So here it is, the album every One Direction fan has been breathlessly waiting for and the album that everyone else has been kinda interested in, y’know, just to see if the charismatic kid with the good hair and the famous girlfriends is any cop solo. The fans will of course be over the moon with this collection of radio-friendly rockers and heartstring tugging balladry, and everyone else? Well, they’ll be pleasantly surprised – if not a little taken aback at just how many tricks he’s pinched from other artists.

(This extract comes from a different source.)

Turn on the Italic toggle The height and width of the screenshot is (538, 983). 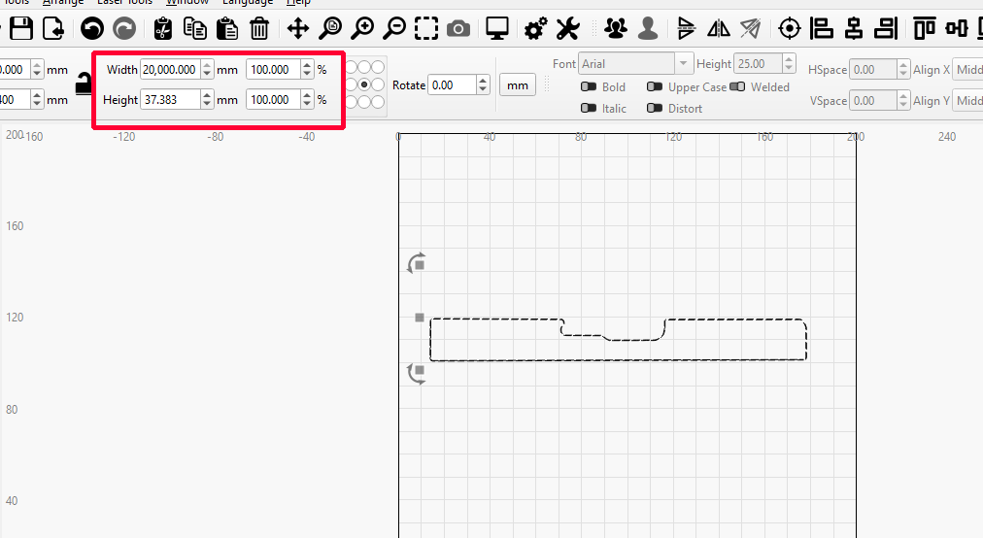click(x=589, y=109)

To his credit, instead of taking the obvious route, in which Harry Styles became a post-Take That Robbie Williams, all silly gurns and stadium weepies, Harry and his co-writers have instead been looking to the masters of 1970s and 80s classic rock. They’ve fused the sophisticated penmanship of Los Angeles storyteller Warren Zevon to Motley Crew’s Sunset Strip swagger, throwing in some Eagles and Elton John for good measure. ‘Harry Styles’ is not, by any measure, an album that sounds like 2017 – One Direction’s fans have grown up, and wisely, Harry’s music has too.
Opener ‘Meet Me In The Hallway’ is willfully lowkey, pitching Harry as a windswept, lovesick LA troubadour, hurtling through Hollywood cooing “I just left your bedroom/Give me some morphine” over twanging guitars. The subtle ‘Two Ghosts’ offers up a country-indebted Laurel Canyon sound, as does ‘Sweet Creature’, which could have as easily have been written about Joni Mitchell as much as his ex Taylor Swift. ‘From The Dining Table’ is as intimate as anything on Bon Iver’s first album, too.
But on the flip side of these delicate tunes come big, crashing rock anthems. ‘Only Angel’ has choir, cowbell and all the shamelessness of ZZ Top. “Couldn’t take you home to mother in a skirt that short,” sings Harry of a woman who’s a “devil between the sheets”. ‘Kiwi’ is even more debauched, its Aerosmith stomp punctuated with a giant sniff and the line “her nose is always backed up”. Meanwhile ‘Carolina’, strangely and brilliantly, sounds like mid-1990s Sheryl Crow. Taking inspiration from the best seems to have paid dividends, but it doesn’t half make you wonder what the real Harry Styles sounds like.